Desde
el 18 de octubre del año 2019 hemos escuchado cómo se ha instalado la
necesidad de un nuevo comienzo, donde correcta o erróneamente se le
atribuye a la Constitución la responsabilidad de terminar con los
problemas del país y a su vez establecer las soluciones.
Todos
sabemos que era necesario otorgarle a la ciudadanía una respuesta a las
demandas sociales, demandas justas que requieren de cambios profundos,
partiendo por la Carta Magna. La propuesta dentro del acuerdo de paz
buscó, justamente, llegar a un punto común, converger en un hito
histórico que permitiera comenzar a rearmar la historia del país, y así
llegamos al plebiscito, con una participación ciudadana sorprendente y
una votación que llegó más allá de todas las predicciones. Más del 80%
de los votantes manifestó su voluntad de contar con una nueva
Constitución, la cual redactarían los convencionales constituyentes.
Y
así llegamos al 4 de julio de 2021. Momento que, con todo lo ocurrido,
reviste otro gran hito para nuestra historia republicana, momento que
viene a reafirmar la democracia, en donde 155 personas asumen con
responsabilidad el rol que la ciudadanía les entregó a través del voto
popular.
A
pesar de que un grupo minoritario quiso empañar el momento, este se
pudo llevar a cabo de acuerdo con el protocolo, pero dejando un sabor
amargo de lo que ciertos grupos quieren instalar, porque lamentablemente
hay personas que no entienden que la ruta democrática constitucional
sigue en marcha, y se sienten con el derecho a no respetarla,
tergiversando hechos e inventando escenarios de violencia creados por
ellos mismos, pero que, sin duda, nuestro Gobierno no permitirá.
Es
necesario mostrar que las instituciones se respetan, que los protocolos
existen para cumplirlos y que todo atisbo de delincuencia será frenado
por aquellos hombres y mujeres que trabajan para resguardar el orden
público y la seguridad de todos y todas. No creemos enemigos donde no
los hay y no victimicemos a quienes solo han trabajado por vulnerar
nuestro Estado de Derecho. No confundamos a la ciudadanía pidiendo
indultos a quienes han sido condenados por el Ministerio Público y los
Tribunales, confiemos en la justicia y en nuestras instituciones, ya que
son ellos los encargados de dictar sentencias.
Hoy
más que nunca necesitamos capacidad de diálogo y de acuerdos.
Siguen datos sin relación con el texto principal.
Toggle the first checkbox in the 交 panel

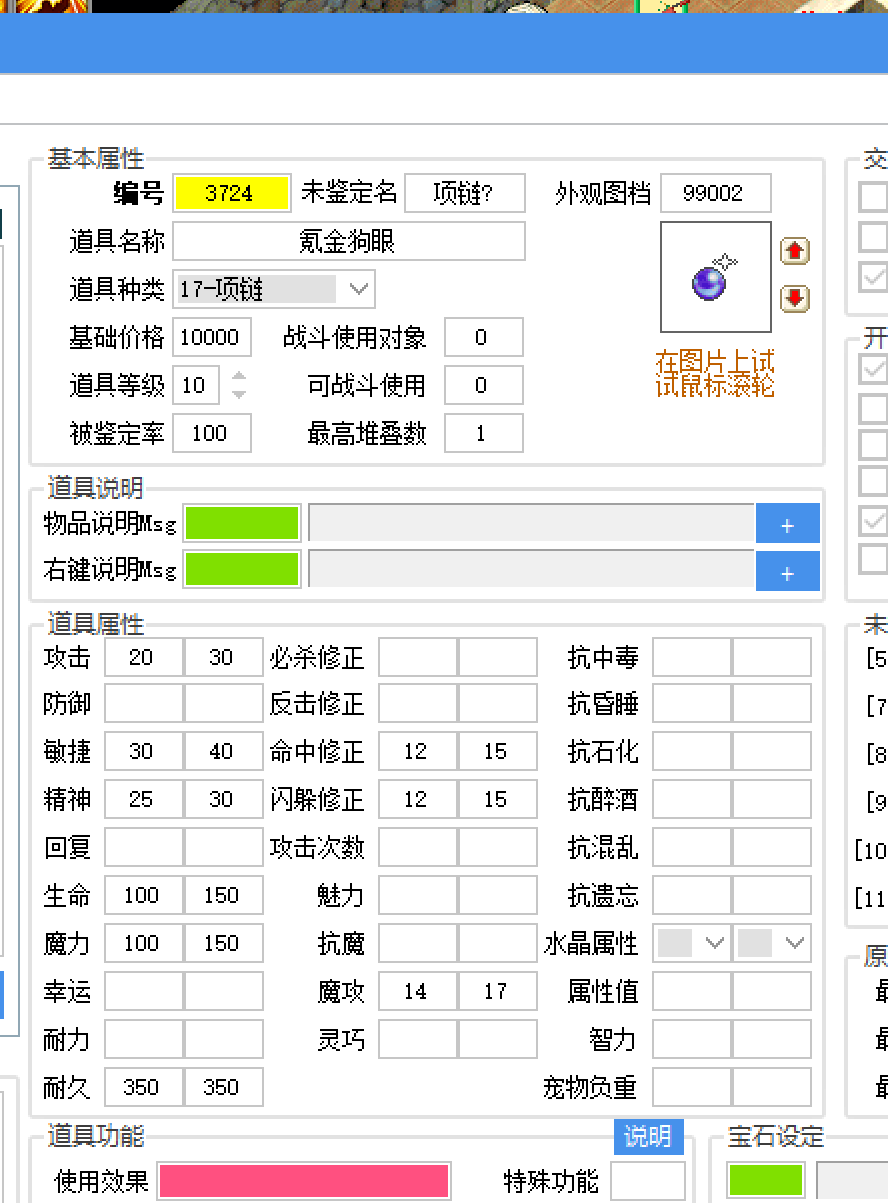[x=873, y=197]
Requerimos de espacios en los que todos y todas nos sintamos
representados, de modo de construir el país de las próximas
generaciones, un país con menos brechas, más justo, más equitativo.
El
éxito de la Convención Constitucional es el éxito de todos los
chilenos/as, donde están establecidas las reglas que definirán a nuestro
país; por lo tanto, nuestras expectativas deben apuntar a un trabajo
eficiente, con altura de miras y sabiduría para aceptar las diferencias y
llegar a consensos.
Espero
que Elisa Loncón en su rol de presidenta de la Convención
Constitucional y Jaime Bassa como su vicepresidente logren el liderazgo
necesario para un trabajo serio y responsable, que respete el mandato de
la Constitución, recogiendo nuestras tradiciones republicanas y los
valores que se han construido a lo largo de nuestra historia.